Sunday, June 5th, 2005

Free Will or Immeasurability

Filed under: General, Musings — probablyjeff @ 09:43 pm Edit This

John Conway, a brilliant mathematician most famous among the masses for his invention of the finite automata Game of Life, recently began publicizing a proof on the existence of free will. Although he does not claim to prove or disprove free will, he claims to condition it.

If there exist experimenters with (some) free will, then elementary particles also have (some) free will.

John Conway gave a lecture on this in Australia and his talk has been summarized in a very well written web document. Although this document does not explain the justification for a few quantum physics axioms, it does explain them well and how the proof follows from these axioms. From my remedial knowledge of quantum physics, these are not made up and certain theories that are starting to become accepted are built on them, such as Quantum Computing.

My comments on this do not object with any of Conway’s proof; they are actually more of a commentary on his conclusions drawn from his proof. Conway’s proof shows that a property of the result of the measurement of spin-1 particle is also embedded in the experimenter measuring the spin-1 particle. Conway represents this property as “free will.” Apparently at the conclusion of Conway’s talk a member of the audience objected to this and asked Conway to explain why this property is not randomness but free will. Conway conceded that “free will” was a name he used to describe the property, which he felt was appropriate, but it might as well be called “free whim.”

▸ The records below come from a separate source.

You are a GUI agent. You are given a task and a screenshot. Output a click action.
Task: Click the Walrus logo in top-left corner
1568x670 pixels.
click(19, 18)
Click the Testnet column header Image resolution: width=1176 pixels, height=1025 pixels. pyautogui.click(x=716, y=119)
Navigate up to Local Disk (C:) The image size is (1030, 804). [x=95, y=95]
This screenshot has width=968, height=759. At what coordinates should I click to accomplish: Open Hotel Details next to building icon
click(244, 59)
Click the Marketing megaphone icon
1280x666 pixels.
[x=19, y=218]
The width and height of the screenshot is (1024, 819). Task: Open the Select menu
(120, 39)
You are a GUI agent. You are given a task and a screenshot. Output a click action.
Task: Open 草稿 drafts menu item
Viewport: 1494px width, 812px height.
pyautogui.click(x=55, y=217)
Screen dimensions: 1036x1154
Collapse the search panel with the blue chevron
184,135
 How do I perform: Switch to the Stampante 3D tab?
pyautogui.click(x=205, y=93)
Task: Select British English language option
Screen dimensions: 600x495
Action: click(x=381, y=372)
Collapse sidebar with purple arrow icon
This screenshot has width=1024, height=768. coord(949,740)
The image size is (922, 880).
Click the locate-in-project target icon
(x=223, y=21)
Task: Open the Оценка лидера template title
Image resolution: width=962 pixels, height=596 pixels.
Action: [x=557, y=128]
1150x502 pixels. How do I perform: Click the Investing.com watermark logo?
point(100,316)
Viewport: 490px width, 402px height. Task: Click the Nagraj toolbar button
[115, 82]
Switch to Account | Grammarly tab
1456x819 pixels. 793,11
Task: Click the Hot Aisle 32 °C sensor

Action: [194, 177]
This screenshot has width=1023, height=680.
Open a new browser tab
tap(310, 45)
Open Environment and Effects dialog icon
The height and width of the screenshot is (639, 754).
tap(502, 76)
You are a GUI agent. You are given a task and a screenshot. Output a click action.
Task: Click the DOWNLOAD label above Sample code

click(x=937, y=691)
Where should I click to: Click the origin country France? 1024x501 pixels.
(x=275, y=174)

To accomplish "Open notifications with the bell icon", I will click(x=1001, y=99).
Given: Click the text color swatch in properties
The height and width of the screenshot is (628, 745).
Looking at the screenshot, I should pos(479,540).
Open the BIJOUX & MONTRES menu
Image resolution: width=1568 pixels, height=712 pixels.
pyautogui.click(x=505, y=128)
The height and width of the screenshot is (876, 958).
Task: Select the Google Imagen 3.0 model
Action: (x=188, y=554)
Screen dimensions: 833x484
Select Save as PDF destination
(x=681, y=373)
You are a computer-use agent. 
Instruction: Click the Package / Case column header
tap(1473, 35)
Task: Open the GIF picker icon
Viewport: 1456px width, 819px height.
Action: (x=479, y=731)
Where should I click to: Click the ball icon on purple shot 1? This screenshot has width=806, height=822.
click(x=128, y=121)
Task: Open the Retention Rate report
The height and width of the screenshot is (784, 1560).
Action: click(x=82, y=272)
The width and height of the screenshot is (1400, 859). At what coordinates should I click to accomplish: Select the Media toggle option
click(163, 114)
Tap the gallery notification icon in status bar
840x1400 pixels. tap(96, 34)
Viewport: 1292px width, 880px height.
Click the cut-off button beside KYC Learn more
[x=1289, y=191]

I believe that “free will” has connotations which are possibly inappropriate to claim. Rather these particles have some element which is immeasurable by current technology which is resulting in the apparent willful choice or randomness. These particles could very well have a deterministic underpinning, but our technology may be unable to measure this underlying deterministic process.

On the other hand, I think the inverse of this claim is almost intuitively true, although I haven’t attempted to write a formal proof. That is, if elementary particles have free will, then so do the experimenters that they comprise. I believe comparing Conway’s proof to its inverse sheds more light on its depth; that is, free will or randomness, or immeasurability need not lie at some level between the complete person and his/her synapses, because it also lies among elementary particles and potentially below. Thus, the quest for answering the mysteries of the working of the human consciousness may indeed rely on more fundamental principles than the neural firings of the brain. I am not suggesting that this area stop being studying, but it alone may not be sufficient to completely explain consciousness scientifically.